Influenced by the reforms of Pope John XXIII in the Second Vatican Council, Walsh entered the seminary in Prince Edward Island believing he would be part of a church that welcomed exploration and experimentation. He completed his studies at the Grand Seminary in Montreal, and in 1966 was ordained by Paul-Emile Cardinal Leger. His ministry, he said, was guided by St. Paul’s admonition that “Jesus comes to us in many guises. Do not neglect to show hospitality to strangers because you may be unaware that they are angels.” (Hebrews 13:2)
He was appointed Episcopal Vicar of St. Jean Longueil Diocese on the South Shore of Montreal, then became pastor of St. Monica’s Parish in Notre-Dame-de-Grace. He later served for 10 years as pastor at St. Jean Brébeuf. Among his widely varied accomplishments, Father Walsh was also a ventriloquist who sometimes used a dummy, introduced to his congregation as Uncle Bob, to help deliver his homilies.
In 1973, he was sent to study at the Pontifical Biblical Institute “The West Point of Catholic teaching’" in Rome and continued his studies at Hebrew University in Israel. The experience transformed him.
As he put it: “I began to walk with a Jesus drawn from the depth of Jewish scripture, which made me realize we are in a covenant, in a partnership with God, working together to make the world a better place.”
He was fond of saying that his middle name was Emmett, which sounds like the Hebrew word, “Emet,” meaning truth. In 1984 he co-ordinated Pope John Paul II’s visit to Montreal. It left him questioning the Vatican’s politics of secrecy and manipulation, and certain practices of the institutional Church. He was determined to change the conventional approach to Catholicism, but by working within the system.
His radical thinking brought him to national attention when he gave Prime Minister Paul Martin communion after the Liberal government legalized same sex marriage in Canada. Some bishops claimed Martin had automatically excommunicated himself by letting the legislation pass. Father Walsh defended his actions by saying, “People are no less human just because they are born gay. While I cannot perform a same sex marriage, I do not believe in a God who stops loving people because of their sexual orientation.”

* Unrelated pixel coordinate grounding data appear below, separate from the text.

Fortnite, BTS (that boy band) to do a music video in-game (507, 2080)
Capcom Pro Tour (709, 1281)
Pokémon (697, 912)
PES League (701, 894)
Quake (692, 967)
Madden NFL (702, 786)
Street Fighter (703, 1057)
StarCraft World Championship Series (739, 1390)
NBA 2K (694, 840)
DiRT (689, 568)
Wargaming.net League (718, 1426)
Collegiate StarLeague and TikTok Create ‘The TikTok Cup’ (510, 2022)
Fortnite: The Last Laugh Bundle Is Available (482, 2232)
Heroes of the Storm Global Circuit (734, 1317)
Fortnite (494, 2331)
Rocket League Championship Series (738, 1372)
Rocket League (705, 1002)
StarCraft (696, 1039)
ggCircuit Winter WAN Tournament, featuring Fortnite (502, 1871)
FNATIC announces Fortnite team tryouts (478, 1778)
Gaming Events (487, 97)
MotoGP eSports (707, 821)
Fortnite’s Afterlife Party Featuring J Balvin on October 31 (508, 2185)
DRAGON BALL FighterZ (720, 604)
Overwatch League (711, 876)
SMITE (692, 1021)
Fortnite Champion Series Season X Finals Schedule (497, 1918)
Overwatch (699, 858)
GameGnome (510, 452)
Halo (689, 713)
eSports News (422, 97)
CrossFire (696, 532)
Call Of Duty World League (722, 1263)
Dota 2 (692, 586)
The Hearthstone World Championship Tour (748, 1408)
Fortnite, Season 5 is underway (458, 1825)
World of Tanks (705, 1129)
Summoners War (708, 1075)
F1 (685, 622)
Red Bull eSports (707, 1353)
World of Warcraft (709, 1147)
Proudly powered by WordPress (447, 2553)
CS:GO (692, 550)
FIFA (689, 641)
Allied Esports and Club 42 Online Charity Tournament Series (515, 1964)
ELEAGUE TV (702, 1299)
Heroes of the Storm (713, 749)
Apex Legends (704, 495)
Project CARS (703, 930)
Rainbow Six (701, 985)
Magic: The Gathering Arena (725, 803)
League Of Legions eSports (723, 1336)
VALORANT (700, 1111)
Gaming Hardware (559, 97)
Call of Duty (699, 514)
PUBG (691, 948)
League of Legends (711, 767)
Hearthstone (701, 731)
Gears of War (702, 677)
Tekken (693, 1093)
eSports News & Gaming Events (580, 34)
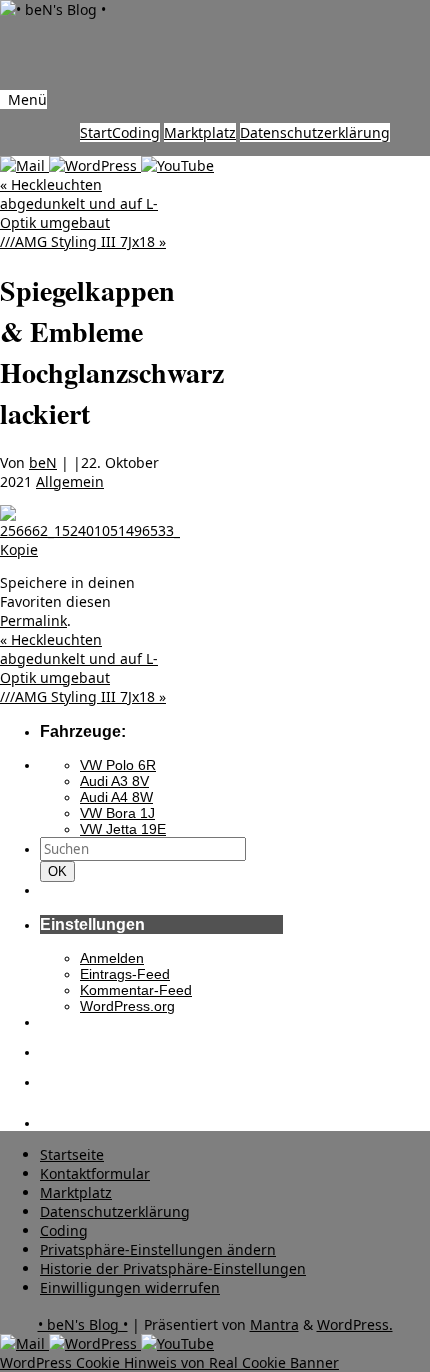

He was committed to interfaith dialogue. Among his many acquaintances were the Dalai Lama, and Holocaust survivor Eli Wiesel. His faith, he said, was renewed with the unexpected election of Pope Francis who tells us that to proselytize is foolish, and who promises to reinterpret dogma in ways that the present generation can understand and relate to.
"People grow in holiness if the Church is there to give them a helping hand, instead of rejecting and condemning them because they aren't perfect," Father Walsh said.
Father John was Grand Marshall of the St. Patrick’s Day Parade in 2016. He was invested into the Order of Canada in 2019. He was the honorary CEO of Nazareth Community and Anne’s House, a trinity of places in Montreal that those who struggle with mental health complexities, addiction or homelessness are welcome to call home. For his unceasing work to expand the services offered to men, women and transgendered people at the facilities, a new wing was recently named “John’s House’ in his honour. His funeral procession was organized to pass by the three locations.
For years, Father Walsh had a devoted audience for his radio show on English-language CJAD, and also managed to become the first Catholic priest elected president of the Kiwanis club. Few were aware of it, but he was also a talented artist and at the time of his death was planning an exhibition of his work as a fundraiser for Nazareth and Anne's House.
“John Walsh was larger than life. He was proud of being a radical, but he was a radical in the best sense of the word,” Father Raymond Lafontaine said. “He advanced the role of the laity and the role of women within the Church. He was a great educator. He believed in the importance of educating lay people in the Church and involving them in decision making.”